What is e-Discovery and Why is it Challenging?
Electronic discovery, or e-Discovery, is the process of discovery of electronically stored information (ESI) such as emails, documents, databases, social media, and chat logs to be used as evidence related to legal proceedings. The e-Discovery process involves several stages, including identification, preservation, collection, processing, and review of information. Each stage presents its own unique challenges, but overall the two competing forces are cost and effectiveness. On the one hand, the ultimate goal is to produce evidence to meet a burden of proof. On the other hand, it is not unusual for e-Discovery to involve massive amounts of ESI, often in the form of unstructured data in various file formats and in the order of millions of documents. Manually reviewing such large volumes of unstructured data is prohibitively expensive and impractical both on the production side and the consumption side of the discovery process. The challenge in both cases is how to narrow down a large collection of ESI to a much smaller set of relevant documents for review and analysis.
How does Entity Extraction help e-Discovery?
Entity extraction is an AI technology that plays a critical role within the Technology Assisted Review (TAR) step to prepare raw ESI for review and identify relevant information:
- Identify sensitive information on the production side. Entity extraction can be used to identify privileged or sensitive information, which must be protected during the e-Discovery process. Sensitive information such as social security numbers must be redacted before ESI is made available for review. Entity extraction can recognize social security numbers, account numbers, and other sensitive information with very high accuracy and use this information to produce cleansed or redacted versions of those documents;
- Identify metadata-level information on the consumption side. ESI starts as raw data. If the raw data is more than a few hundred items, it should be turned into an indexed, fully searchable collection. ESI may come with metadata (e.g., to, from, and date information in email messages). This metadata can play an important part in identifying relevant data and providing evidence for a given case, but it is often not sufficient and may just not be available. Entity extraction can help identify relevant information to serve as or augment metadata and thus turn unstructured data into searchable information. In its most basic form, entity extraction is about automatically recognizing names of people, organizations, and places, time expressions, and various numeric expressions such as monetary amounts. Entity extraction can be used to augment any metadata associated with electronic documents to include key concepts such as the names of the companies and people mentioned in those documents. It is important to realize that entity extraction does not just identify known names. Its true power is to use linguistic context to identify previously unknown and unseen names, which may play a critical role in the legal case.
What Advanced Entity Extraction Capabilities are Useful for e-Discovery?

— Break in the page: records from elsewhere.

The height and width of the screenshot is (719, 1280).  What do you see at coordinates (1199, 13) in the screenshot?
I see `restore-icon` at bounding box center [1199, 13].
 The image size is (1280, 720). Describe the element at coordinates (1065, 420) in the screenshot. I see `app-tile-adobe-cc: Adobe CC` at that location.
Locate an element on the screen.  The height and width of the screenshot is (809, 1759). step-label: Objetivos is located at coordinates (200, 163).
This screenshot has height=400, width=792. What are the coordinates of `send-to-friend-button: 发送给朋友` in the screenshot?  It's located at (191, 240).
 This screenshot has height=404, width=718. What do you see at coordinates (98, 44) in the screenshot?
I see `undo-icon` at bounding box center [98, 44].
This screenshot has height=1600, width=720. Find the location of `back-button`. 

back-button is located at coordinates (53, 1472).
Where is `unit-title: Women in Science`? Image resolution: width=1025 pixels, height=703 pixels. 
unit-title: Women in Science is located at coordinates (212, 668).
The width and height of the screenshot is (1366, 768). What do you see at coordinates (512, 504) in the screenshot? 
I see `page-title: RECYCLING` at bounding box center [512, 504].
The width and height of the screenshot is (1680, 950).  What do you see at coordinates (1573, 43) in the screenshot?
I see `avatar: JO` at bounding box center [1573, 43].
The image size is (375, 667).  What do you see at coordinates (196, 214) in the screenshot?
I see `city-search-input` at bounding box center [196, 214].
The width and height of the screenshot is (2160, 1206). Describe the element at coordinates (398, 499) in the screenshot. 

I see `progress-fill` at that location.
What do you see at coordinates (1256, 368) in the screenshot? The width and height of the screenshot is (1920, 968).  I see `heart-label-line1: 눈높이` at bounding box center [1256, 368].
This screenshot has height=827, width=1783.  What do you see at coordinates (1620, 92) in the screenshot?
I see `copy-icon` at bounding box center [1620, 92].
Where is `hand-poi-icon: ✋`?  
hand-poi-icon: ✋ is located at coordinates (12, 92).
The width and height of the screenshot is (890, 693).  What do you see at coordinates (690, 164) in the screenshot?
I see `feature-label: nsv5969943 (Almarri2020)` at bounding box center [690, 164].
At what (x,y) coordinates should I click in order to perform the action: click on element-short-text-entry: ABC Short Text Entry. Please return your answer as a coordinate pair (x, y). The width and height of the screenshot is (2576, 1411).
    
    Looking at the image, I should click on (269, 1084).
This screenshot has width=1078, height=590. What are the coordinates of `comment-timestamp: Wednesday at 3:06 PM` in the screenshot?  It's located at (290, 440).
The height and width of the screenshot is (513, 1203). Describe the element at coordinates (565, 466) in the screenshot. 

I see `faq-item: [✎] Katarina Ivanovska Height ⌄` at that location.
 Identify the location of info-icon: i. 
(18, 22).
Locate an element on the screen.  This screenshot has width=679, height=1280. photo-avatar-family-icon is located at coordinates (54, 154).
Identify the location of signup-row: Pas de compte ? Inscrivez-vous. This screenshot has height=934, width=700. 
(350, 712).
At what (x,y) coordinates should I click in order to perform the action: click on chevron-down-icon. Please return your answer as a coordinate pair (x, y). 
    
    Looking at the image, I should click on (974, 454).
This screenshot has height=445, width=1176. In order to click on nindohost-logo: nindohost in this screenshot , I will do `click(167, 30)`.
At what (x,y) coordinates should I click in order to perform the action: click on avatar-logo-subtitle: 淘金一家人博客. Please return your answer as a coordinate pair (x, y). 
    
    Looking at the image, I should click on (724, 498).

There are a number of ways in which advanced entity extraction capabilities offer a unique and critical advantage for e-Discovery:
- Relationship and event extraction. Relationship and event extraction not only identifies named entities with state-of-the-art accuracy but offers a unique and advanced capability to identify a broad range of relationships (e.g., person-kinship, person-associate, person-affiliation, organization-subsidiary, organization-owner), events (e.g., meetings, payments, travelling), and their participants out of the box. This relationship and event extraction capability allows for far more advanced analysis and insights beyond the simple links afforded by co-occurrence or analysis of the To/From/Cc fields from emails or other internal communications. Advanced entity extraction enables a deeper analysis of documents such as network link analysis to reveal clues critical to a given investigation.
- Customization. For specialized domains, entity extraction should be easily customized to extract additional concepts of interest for the domains (e.g., oil rigs for the oil industry).
- Name normalization. Entity extraction should be able to normalize names so that they can be more easily resolved and aggregated across documents to support semantic search, faceted search, and advanced analysis (e.g., timelines, charts).
- High throughput. Entity extraction should be engineered to handle high-volume processing of multiple different data sources, which is critical in investigations and legal proceedings where time is of essence.
- Ease of integration. Entity extraction should offer an API to support easy integration with existing workflow as well as with databases, document and content management systems, portals, and other sources of electronic content.
Summary
Advanced entity extraction provides an accurate, fast, and cost-effective way to identify and analyze electronically stored text content for e-Discovery, from named entities to advanced relationships and events.